Your internal teams should be in charge of training your proprietary AI behind the scenes and use a process called debiasing (source). This can help ensure that AI is aligned with the company's values and that it isn’t biased or discriminatory.

A possibility in feature-based models is to manually intervene and leave out the features that could lead to biased predictions for a task, e.g. the New York Police Department (NYPD) refrains from using the race of a person to predict the risks of future crimes.

-Towards Socially Responsible AI: Cognitive Bias-Aware Multi-Objective Learning by Procheta Sen and Debasis Ganguly

Your HR, learning and development, or enablement team can also provide bias awareness training when introducing AI into your operations.

In this figure, McKinsey offers “Six potential ways forward for AI practitioners and business and policy leaders to consider [regarding bias]:”

McKinsey AI Bias chart

Ensure data accuracy 

When commercial leaders were asked about the greatest barriers limiting their organization’s adoption of AI technologies, internal and external risk were at the top of the list. From IP infringement to data privacy and security, there are a number of issues that require thoughtful mitigation strategies and governance. The need for human oversight and accountability is clear, and may require the creation of new roles and capabilities to fully capitalize on opportunities ahead.

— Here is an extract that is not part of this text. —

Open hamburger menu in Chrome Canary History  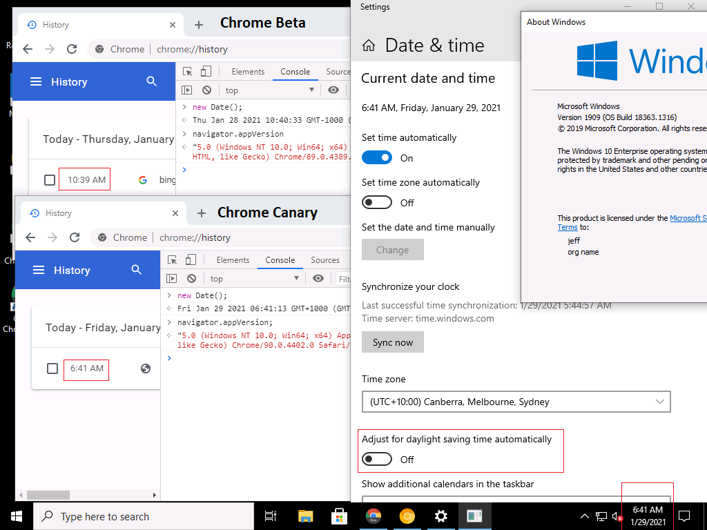click(39, 270)
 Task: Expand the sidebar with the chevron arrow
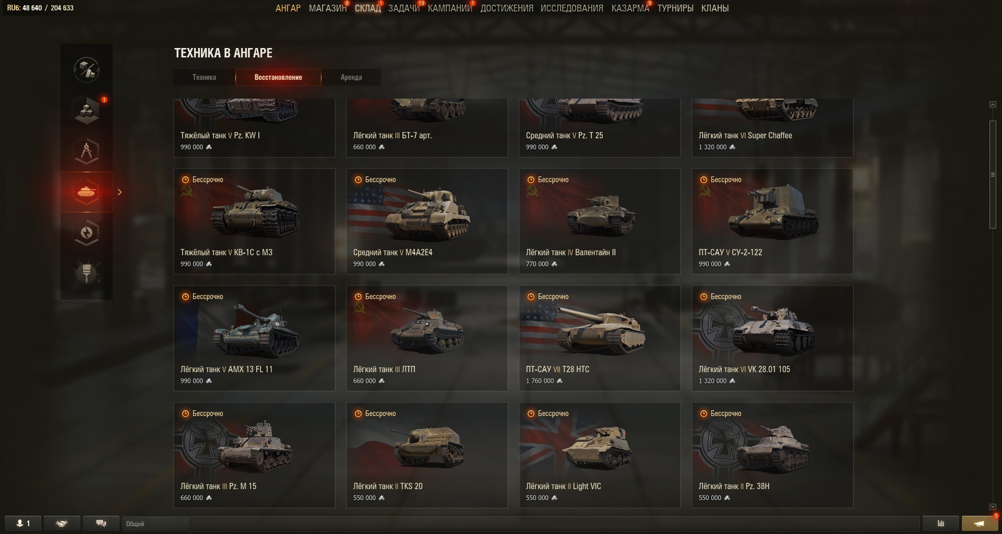tap(120, 192)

- McKinsey: AI-powered marketing and sales reach new heights with generative AI

Make sure AI is not providing, either directly or through an agent seeking answers to customers questions, inaccurate information that leads a customer to come to one conclusion that is disputed by a human rep later on, leading to conflict. 

This is equivalent to overpromising and under-delivering, causing angry and disappointed customers to churn down the line, wasting everyone’s time and money. 

Similar to debiasing, you will also want staff to train any AI chatbots or other tools you make available to customers to offer only accurate, up-to-date information that is in line with the messaging your human reps use. 

Key takeaways for managing AI impact 

It is not only important for companies to apply technological advancements like artificial intelligence; perhaps it is even more important to thoroughly understand those techniques and their impacts in order to apply it with the utmost precision and accuracy.

- The Impact of Artificial Intelligence along the Customer Journey

For the individual: Start experimenting with AI now to get a feel for when it helps you and your customers and when it doesn’t. This way you are prepared when AI use becomes commonplace and you already know when — and when not — to use AI throughout your day and throughout the customer journey.

For the institution (and the people leading them): Have an AI strategy and policy for your organization, especially for customer-facing roles. Treat AI usage as a skill and offer employee training in areas like prompt writing, AI response editing, fact-checking, and bias awareness. 

If you want the productivity gains it promises, start experimenting and getting educated about AI now. Because soon all of the software in your company’s tech stack will incorporate AI in some form, and customers will expect it in theirs.